Retrouvez le dossier spécial de la première journée de l'Université d'été du Medef 2012

Thomas Straub, professeur de management stratégique en Suisse, a une vision tout à fait libérale de la compétitivité : "pour être compétitif, il faut être rapide, et donc flexible. Il faut donner à l'entreprise la flexibilité d'acheter une autre entreprise, d'engager ou de se séparer des gens. C'est une question de rapidité de prise de décision." La ministre Nicole Bricq reprend la main : "le commerce extérieur est un marqueur de nos défaillances. Il y a des success story, tant mieux, mais les 70 milliards de déficit du commerce extérieur sont le révélateur de toutes nos défaillances. Quand vous regardez comment ça marche aux Etats-Unis, on n'a pas le privilège d'une certaine bureaucratie".

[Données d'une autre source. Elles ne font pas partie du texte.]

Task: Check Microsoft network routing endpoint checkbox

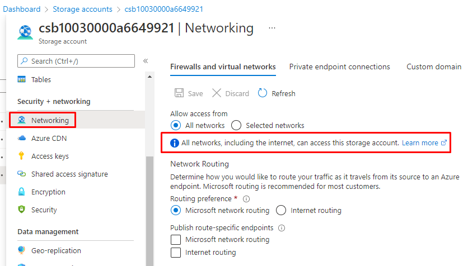Action: point(176,239)
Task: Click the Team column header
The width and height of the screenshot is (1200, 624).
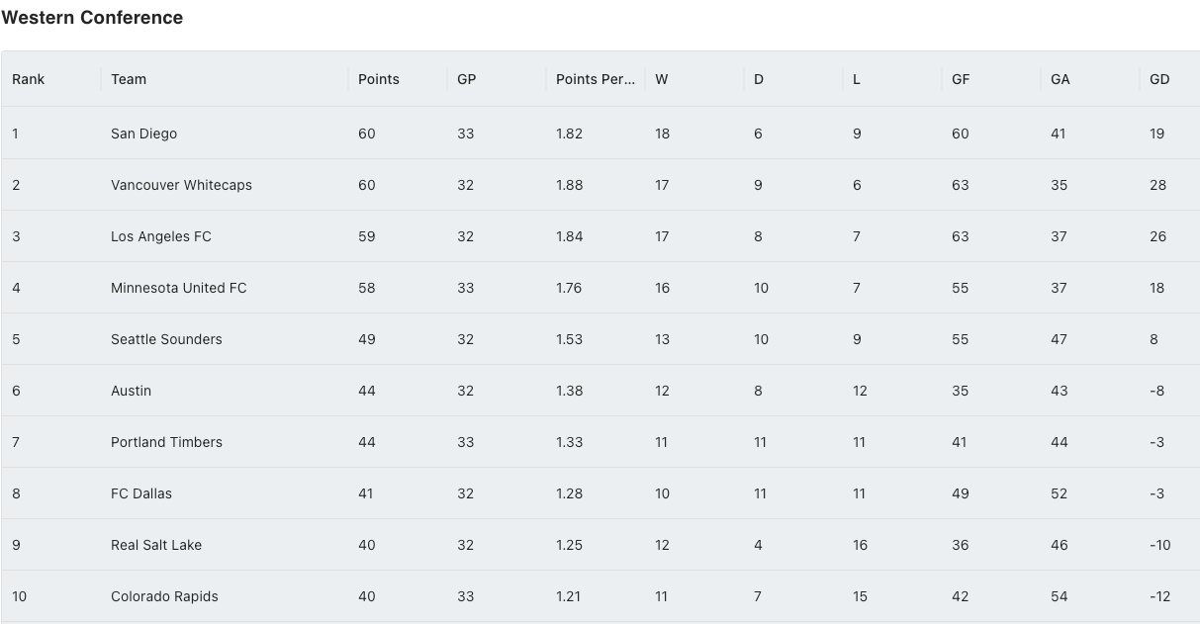Action: pos(129,79)
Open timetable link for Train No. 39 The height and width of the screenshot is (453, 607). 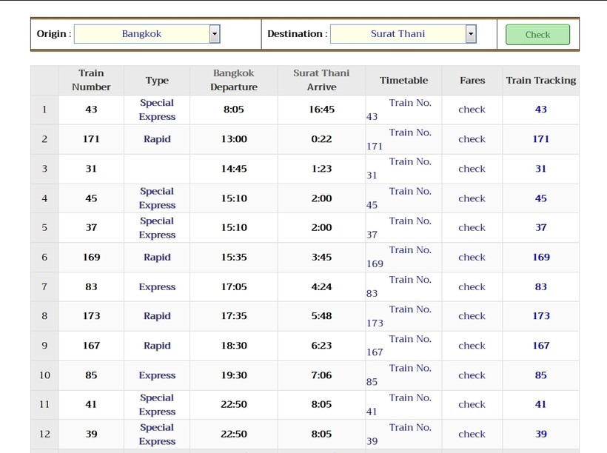tap(409, 428)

Elle évoque également le sujet du lobbying et de l'influence des entreprises dans le processus décisionnel : "En ce qui concerne l'intelligence économique, c'est dans mon écran radar. Nous avons beaucoup de progrès à faire dans nos stratégies d'influence, là où se prennent les décisions. Il y a des compétiteurs qui savent mieux faire que nous." Elle revient alors sur sa rencontre avec le Commissaire européen à l'industrie et rappelle que "la langue va avec le droit. Les pays de droit romain doivent défendre leurs langues respectives, parce que c'est une manière d'imposer une prédominance d'un droit sur un autre, les entreprises le savent. Je le répète, les armes doivent être égales. La mondialisation d'accord, mais avec les mêmes armes de part et d'autre. Il n'y a pas de grand ou de petit pays, il y a une compétition mondiale".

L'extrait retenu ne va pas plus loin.